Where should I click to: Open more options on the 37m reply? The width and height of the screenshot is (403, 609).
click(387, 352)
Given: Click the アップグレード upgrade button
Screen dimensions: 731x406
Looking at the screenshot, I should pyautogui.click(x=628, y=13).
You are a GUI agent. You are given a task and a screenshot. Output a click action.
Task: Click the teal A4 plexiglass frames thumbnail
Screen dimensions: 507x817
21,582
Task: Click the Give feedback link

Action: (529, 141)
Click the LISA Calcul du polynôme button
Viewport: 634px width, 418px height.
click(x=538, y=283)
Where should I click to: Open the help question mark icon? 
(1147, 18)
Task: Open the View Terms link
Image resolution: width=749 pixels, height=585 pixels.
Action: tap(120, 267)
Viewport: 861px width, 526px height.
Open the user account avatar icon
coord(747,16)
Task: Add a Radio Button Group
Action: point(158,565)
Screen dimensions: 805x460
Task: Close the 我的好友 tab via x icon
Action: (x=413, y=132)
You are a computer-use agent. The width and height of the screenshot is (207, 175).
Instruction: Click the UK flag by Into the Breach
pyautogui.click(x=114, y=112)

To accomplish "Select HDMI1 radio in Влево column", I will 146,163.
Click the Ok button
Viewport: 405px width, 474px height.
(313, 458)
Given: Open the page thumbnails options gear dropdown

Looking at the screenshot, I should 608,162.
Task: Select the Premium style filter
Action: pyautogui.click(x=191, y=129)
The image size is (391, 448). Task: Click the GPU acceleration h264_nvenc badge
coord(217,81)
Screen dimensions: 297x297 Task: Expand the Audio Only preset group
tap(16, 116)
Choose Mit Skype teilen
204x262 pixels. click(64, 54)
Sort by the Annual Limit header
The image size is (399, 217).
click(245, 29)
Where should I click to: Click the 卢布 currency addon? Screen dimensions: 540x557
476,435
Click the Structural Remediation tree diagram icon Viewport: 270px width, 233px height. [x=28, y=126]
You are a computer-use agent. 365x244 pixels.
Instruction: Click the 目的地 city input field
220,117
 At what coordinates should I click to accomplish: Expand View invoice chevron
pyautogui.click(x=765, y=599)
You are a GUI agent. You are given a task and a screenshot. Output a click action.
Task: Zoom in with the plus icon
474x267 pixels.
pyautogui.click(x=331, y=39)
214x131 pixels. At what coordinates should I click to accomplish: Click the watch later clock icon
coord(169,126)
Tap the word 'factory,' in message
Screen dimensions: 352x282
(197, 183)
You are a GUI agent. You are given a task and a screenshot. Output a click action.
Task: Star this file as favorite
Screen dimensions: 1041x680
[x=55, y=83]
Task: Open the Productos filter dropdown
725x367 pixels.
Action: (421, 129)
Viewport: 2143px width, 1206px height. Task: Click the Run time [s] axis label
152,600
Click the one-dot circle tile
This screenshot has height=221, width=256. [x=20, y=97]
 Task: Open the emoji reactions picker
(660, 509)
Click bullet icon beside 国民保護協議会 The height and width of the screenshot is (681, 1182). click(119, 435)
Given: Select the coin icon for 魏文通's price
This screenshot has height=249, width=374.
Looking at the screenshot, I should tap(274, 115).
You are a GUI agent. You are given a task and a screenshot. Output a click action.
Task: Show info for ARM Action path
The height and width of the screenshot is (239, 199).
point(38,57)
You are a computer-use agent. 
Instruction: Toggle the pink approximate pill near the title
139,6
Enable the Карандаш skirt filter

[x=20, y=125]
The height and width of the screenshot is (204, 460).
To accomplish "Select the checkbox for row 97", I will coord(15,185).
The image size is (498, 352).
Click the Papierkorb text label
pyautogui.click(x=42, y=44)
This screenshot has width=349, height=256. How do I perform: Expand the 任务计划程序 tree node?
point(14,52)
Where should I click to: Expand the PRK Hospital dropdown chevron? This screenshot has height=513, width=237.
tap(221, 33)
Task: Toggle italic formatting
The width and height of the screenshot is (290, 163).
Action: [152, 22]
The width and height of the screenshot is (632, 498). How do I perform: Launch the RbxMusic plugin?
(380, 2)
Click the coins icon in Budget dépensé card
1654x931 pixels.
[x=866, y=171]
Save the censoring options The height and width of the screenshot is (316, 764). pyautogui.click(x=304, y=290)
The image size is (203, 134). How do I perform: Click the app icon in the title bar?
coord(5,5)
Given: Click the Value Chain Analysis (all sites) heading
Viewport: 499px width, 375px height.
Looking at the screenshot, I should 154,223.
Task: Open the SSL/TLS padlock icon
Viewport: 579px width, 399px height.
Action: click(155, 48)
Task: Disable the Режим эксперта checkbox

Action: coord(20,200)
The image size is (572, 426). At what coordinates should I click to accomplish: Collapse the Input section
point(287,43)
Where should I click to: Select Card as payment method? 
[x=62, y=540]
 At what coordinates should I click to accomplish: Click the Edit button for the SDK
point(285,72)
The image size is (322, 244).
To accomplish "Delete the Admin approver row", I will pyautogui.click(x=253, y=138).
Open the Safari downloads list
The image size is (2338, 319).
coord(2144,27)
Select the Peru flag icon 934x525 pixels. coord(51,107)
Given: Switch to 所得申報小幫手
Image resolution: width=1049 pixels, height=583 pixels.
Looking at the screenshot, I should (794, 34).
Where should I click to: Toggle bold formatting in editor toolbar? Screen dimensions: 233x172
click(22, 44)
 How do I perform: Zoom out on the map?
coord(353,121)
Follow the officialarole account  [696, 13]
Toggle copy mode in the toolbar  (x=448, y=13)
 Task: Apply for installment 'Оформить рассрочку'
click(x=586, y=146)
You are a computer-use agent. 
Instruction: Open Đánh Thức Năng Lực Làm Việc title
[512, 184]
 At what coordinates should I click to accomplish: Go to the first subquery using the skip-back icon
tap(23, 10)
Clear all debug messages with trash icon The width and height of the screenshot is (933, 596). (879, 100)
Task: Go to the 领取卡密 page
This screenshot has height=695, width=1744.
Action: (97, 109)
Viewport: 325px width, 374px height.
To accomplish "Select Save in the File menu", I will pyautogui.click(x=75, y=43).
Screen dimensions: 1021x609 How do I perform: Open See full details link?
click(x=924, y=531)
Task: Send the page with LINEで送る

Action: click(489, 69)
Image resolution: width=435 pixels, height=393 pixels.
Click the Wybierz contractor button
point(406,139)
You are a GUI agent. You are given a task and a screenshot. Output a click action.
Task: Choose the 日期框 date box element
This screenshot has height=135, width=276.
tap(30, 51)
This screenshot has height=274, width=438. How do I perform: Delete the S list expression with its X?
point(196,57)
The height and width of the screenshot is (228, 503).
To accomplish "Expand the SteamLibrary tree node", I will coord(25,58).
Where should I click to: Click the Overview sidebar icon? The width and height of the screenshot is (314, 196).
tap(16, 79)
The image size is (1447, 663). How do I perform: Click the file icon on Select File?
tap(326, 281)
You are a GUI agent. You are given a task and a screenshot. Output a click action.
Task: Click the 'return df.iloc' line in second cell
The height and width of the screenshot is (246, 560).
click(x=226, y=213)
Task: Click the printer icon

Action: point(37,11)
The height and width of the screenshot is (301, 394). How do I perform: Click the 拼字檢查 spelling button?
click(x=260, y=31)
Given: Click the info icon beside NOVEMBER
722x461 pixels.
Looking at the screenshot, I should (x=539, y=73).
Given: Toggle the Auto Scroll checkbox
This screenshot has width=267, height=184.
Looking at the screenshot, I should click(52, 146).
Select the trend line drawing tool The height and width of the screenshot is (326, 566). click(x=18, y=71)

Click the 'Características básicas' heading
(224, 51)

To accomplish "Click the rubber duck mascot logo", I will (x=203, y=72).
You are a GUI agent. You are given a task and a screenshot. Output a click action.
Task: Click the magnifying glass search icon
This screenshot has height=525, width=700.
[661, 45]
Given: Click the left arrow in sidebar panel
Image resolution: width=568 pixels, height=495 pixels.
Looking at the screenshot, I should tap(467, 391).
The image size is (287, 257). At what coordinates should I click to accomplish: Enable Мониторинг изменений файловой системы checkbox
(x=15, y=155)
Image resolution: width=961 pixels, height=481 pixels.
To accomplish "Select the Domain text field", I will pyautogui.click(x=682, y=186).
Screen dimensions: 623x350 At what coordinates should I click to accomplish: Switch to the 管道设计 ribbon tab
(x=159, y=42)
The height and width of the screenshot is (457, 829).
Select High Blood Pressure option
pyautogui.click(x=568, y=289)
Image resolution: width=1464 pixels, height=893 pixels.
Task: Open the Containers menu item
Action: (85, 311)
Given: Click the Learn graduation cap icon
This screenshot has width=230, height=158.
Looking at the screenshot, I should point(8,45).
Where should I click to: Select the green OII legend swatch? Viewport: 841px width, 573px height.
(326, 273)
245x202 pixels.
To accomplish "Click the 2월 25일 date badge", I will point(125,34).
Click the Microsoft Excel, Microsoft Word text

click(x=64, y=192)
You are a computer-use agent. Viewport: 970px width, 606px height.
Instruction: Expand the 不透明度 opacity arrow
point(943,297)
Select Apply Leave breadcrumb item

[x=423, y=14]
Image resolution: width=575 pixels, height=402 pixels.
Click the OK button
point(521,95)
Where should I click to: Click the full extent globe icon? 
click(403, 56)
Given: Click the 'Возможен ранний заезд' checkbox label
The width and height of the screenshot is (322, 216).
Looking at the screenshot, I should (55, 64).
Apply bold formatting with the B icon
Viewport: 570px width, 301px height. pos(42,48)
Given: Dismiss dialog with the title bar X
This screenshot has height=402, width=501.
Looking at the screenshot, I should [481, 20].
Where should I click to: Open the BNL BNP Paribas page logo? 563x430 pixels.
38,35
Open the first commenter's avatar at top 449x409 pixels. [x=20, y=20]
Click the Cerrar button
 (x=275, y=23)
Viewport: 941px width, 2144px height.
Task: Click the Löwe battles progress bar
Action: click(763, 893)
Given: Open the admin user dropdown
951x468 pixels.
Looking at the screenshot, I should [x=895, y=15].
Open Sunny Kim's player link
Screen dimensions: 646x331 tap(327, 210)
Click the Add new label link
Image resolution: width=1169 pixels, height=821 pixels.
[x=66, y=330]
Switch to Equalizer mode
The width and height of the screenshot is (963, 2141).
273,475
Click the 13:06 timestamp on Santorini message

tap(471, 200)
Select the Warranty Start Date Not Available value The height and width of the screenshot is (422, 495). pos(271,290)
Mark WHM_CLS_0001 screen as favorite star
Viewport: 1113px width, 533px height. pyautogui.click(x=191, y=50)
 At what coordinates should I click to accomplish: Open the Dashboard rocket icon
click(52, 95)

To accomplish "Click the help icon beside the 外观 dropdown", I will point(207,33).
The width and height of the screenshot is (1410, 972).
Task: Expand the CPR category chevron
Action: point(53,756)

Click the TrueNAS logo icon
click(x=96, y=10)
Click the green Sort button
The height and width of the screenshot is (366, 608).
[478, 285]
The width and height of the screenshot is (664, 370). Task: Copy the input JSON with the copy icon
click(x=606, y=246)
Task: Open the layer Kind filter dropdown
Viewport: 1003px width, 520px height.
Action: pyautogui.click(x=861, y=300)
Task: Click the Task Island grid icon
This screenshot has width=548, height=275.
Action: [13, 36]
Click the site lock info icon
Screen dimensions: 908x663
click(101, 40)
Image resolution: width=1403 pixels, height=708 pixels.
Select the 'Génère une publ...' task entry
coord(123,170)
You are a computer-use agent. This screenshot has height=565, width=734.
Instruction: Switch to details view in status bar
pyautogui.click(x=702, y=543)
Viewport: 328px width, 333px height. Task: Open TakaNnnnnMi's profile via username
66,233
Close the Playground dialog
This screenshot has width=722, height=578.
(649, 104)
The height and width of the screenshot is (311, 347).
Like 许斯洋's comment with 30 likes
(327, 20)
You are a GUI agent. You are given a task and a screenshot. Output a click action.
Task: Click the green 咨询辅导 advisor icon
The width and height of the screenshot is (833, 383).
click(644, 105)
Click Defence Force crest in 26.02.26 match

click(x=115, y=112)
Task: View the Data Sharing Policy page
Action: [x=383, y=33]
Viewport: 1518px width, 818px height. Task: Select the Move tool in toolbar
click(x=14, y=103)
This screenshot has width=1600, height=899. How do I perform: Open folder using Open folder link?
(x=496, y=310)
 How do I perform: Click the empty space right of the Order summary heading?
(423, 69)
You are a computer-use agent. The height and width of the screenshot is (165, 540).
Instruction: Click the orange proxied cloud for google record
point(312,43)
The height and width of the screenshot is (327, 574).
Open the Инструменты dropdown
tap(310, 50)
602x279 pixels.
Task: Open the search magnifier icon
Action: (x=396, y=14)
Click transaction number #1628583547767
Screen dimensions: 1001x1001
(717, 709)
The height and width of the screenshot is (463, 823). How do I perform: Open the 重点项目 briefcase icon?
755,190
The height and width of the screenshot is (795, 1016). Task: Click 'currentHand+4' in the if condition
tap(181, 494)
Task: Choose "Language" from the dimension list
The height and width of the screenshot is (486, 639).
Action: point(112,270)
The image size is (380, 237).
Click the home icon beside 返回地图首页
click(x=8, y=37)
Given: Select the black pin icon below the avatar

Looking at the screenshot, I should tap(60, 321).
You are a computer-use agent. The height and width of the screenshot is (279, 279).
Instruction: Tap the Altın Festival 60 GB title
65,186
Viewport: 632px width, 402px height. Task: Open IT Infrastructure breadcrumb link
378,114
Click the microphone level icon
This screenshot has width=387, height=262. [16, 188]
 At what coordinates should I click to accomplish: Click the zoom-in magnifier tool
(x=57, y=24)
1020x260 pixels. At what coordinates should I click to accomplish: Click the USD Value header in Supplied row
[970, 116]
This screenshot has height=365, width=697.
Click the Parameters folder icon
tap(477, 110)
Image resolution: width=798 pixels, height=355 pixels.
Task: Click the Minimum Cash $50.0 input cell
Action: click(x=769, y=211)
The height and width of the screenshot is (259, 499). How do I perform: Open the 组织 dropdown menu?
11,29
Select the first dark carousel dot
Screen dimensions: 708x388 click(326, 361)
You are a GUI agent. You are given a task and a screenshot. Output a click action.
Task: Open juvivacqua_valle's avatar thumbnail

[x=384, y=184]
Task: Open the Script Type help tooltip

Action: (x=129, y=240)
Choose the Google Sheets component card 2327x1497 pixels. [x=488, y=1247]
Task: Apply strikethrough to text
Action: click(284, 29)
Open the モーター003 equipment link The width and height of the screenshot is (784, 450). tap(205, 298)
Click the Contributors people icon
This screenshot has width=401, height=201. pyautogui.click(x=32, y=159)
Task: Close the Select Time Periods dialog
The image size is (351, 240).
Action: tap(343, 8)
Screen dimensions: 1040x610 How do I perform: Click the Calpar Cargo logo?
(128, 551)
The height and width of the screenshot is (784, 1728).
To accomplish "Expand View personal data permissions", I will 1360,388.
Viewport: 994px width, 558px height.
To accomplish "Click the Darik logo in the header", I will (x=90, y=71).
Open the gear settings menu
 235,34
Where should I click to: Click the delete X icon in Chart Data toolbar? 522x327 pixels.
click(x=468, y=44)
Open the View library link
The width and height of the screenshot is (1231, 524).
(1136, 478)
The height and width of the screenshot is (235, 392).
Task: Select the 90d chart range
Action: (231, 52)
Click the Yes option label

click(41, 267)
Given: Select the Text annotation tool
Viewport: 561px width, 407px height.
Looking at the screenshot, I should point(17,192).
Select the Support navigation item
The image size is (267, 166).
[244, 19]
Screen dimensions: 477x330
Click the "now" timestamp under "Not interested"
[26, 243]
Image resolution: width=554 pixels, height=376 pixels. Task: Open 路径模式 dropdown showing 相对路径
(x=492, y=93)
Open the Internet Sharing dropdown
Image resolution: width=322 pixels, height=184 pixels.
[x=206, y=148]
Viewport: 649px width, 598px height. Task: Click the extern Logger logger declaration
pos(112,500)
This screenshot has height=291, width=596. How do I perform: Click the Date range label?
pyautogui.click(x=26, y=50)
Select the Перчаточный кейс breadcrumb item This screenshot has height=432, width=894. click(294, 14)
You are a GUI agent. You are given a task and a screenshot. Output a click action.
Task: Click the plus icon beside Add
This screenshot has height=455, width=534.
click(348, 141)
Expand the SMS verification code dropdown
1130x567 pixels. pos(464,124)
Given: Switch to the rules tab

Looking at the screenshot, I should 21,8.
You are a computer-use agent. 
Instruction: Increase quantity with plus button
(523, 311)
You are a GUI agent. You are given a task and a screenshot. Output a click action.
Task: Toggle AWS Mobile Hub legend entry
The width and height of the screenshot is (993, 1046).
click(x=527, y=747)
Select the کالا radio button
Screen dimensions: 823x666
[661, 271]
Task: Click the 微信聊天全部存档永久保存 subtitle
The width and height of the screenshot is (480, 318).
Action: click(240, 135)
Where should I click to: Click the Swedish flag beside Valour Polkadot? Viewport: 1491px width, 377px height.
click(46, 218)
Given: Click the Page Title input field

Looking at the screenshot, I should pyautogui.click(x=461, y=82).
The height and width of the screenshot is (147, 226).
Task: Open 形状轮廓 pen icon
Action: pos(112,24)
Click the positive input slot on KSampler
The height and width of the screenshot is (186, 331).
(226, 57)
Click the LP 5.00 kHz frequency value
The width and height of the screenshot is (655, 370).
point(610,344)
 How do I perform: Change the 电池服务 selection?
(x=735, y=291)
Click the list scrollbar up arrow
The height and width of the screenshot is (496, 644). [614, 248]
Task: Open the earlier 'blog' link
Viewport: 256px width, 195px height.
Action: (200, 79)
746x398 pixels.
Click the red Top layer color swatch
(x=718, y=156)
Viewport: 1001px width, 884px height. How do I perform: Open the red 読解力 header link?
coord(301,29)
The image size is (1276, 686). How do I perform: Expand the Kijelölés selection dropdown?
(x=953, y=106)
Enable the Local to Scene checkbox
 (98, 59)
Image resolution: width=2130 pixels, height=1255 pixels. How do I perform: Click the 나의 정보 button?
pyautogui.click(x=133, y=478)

→ **BRIEF**
In the data above, which lines have "info"? Report each of them.

→ **RESULT OF THIS EXERCISE**
Task: Show info for ARM Action path
Given: Click the info icon beside NOVEMBER
Click the site lock info icon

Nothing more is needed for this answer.